[caption id="attachment_98306" align="aligncenter" width="500" caption="Illustrasi; toonpool.com"][/caption] Oleh Armin Mustamin Toputiri
Seharian iseng membuka-buka halaman internet, saya menemukan dua berita di halaman Kompas, terbitan 05 September 2010. Meski pemberitaan tersebut sudah cukup usang, namun dalam takaran saya, kedua berita itu sangat menarik. Satunya dimuat hanya pada sebidang kolom kecil, kisah bagaimana seorang pembantu rumah tangga yang telah uzur, Mbah Erum (68 tahun). Dan satunya lagi --- yang menghiasi hampir satu lembar halaman Kompas --- pengenalan pada sosok seorang pensiunan Guru Besar STSI Bandung, yang usianya juga telah uzur, Prof. Drs. Jakob Sumardjo (71 tahun).
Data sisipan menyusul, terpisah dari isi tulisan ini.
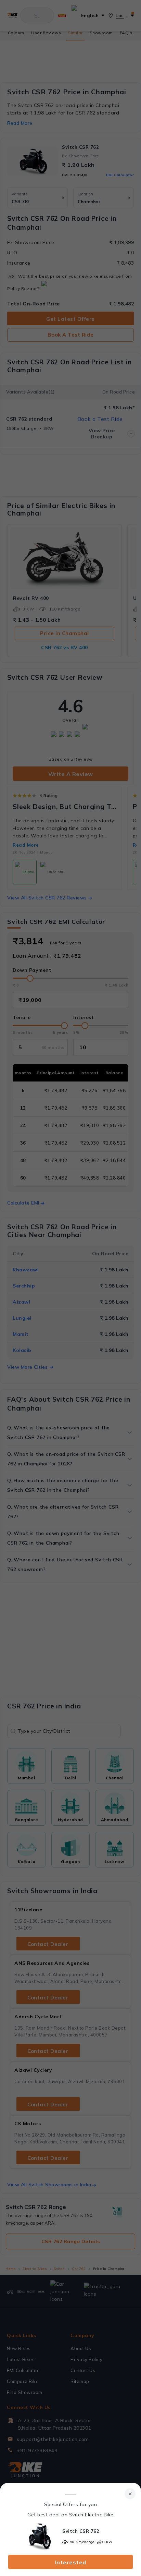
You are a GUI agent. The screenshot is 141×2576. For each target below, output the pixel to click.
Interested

Mencermati secara mendalam uraian kedua berita itu, saya melihatnya sungguh sangatlah kontradiktif. Tapi justru pada sisi kontradiktifnya itulah menariknya kedua berita itu, paling tidak bahwa sedikitnya ikut mengusik nurani dan logika berfikir normal saya. Sebab karena itu --- di banding ratusan berita Kompas saya temukan --- hanya kedua judul berita itulah yang tersimpan di benak saya, hingga jelang tidur malam. Saya tidak paham, apakah orang-orang yang membaca Harian Kompas yang terbit pada hari saat koran itu terbit, juga sama terusiknya seperti saya ketika membaca isi kedua judul berita itu.
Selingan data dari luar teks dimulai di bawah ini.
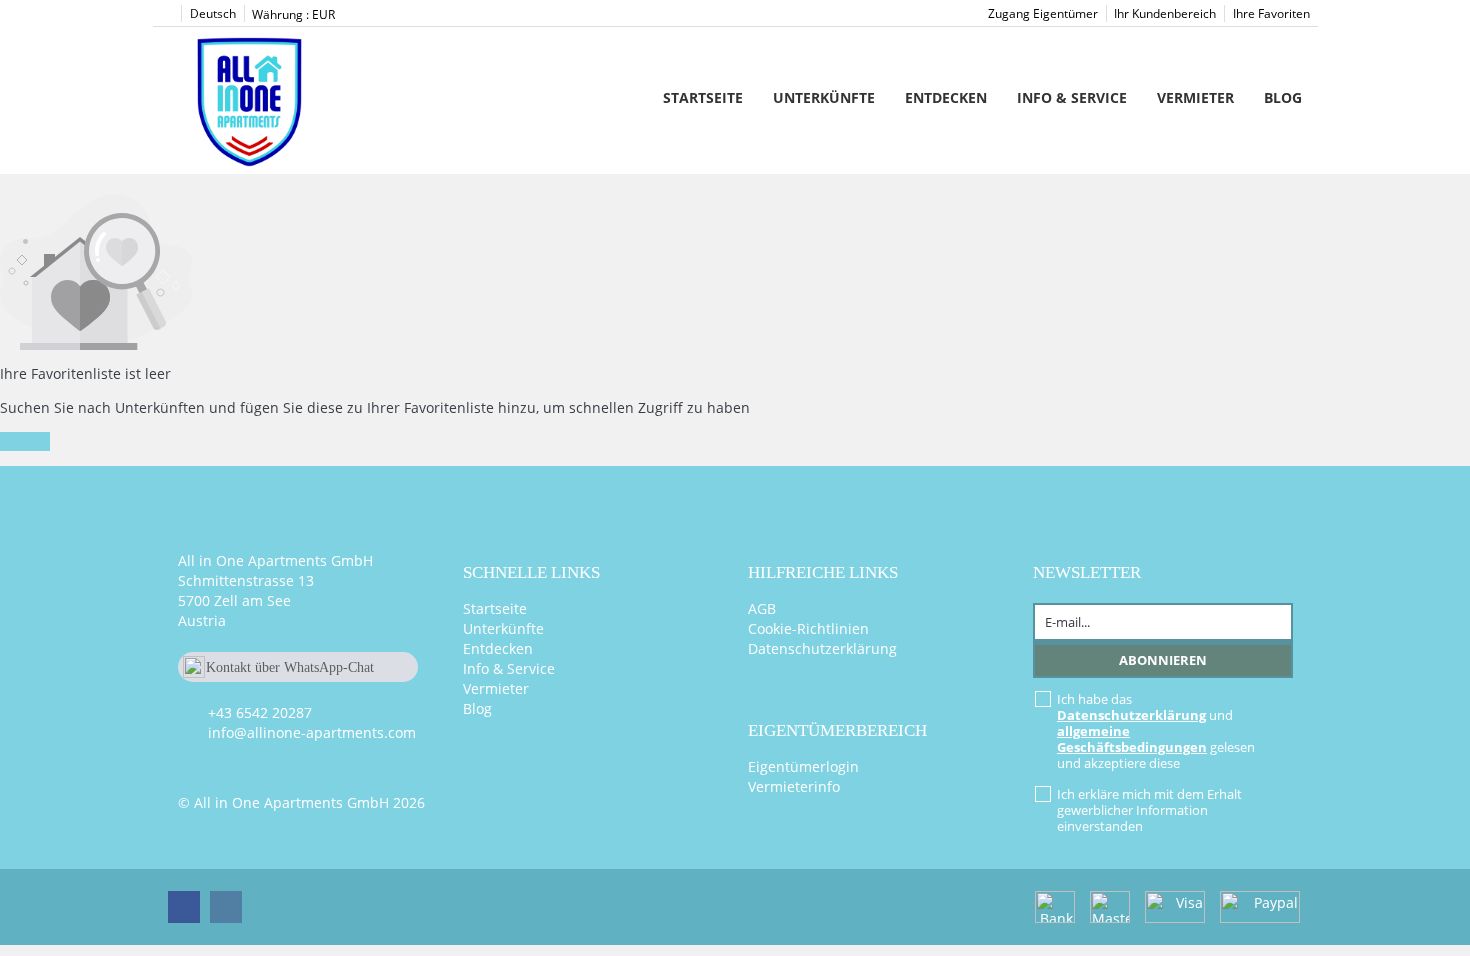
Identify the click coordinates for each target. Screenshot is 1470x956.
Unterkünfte (824, 97)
Memang secara sekilas saja, sesungguhnya kedua berita itu hanyalah berita biasa-biasa saja --- seperti berita pada umunya --- yang tak semestinya ikut mengusik alur berfikir orang lain, sebab bagaimana mungkin kita bisa membanding-bandingkan kisah hidup dialami seorang pembantu rumah tangga yang telah uzur di satu sisi, serta kisah hidup seorang Guru Besar pada sisi yang lain. Saya pun menyadari betapa jauh jarak keduanya untuk coba dibanding-bandingkan. Apalagi ikut mengusik perasaan dan alur berfikir normal saya. Makanya bisa jadi, justru saya yang terlalu berlebihan melihatnya.
***
Mbah Erum --- warga Kebon Kacang, Tanah Abang, Jakarta Pusat --- yang sehari-hari bekerja sebagai pembantu rumah tangga, pada sat sore hari ketika kembali pulang membeli lauk yang dimintakan majikannya. Namun di tengah jalan ia dijegat dan ditangkapi sejumlah petugas gabungan Satuan Polisi Pamong Praja dan Suku Dinas Sosial Jakarta Pusat, yang kala itu memang tengah melakukan razia pengemis dan gelandangan seputaran kota Jakarta. Mbah Erum ternyata juga dikira seorang gelandangan dan pengemis.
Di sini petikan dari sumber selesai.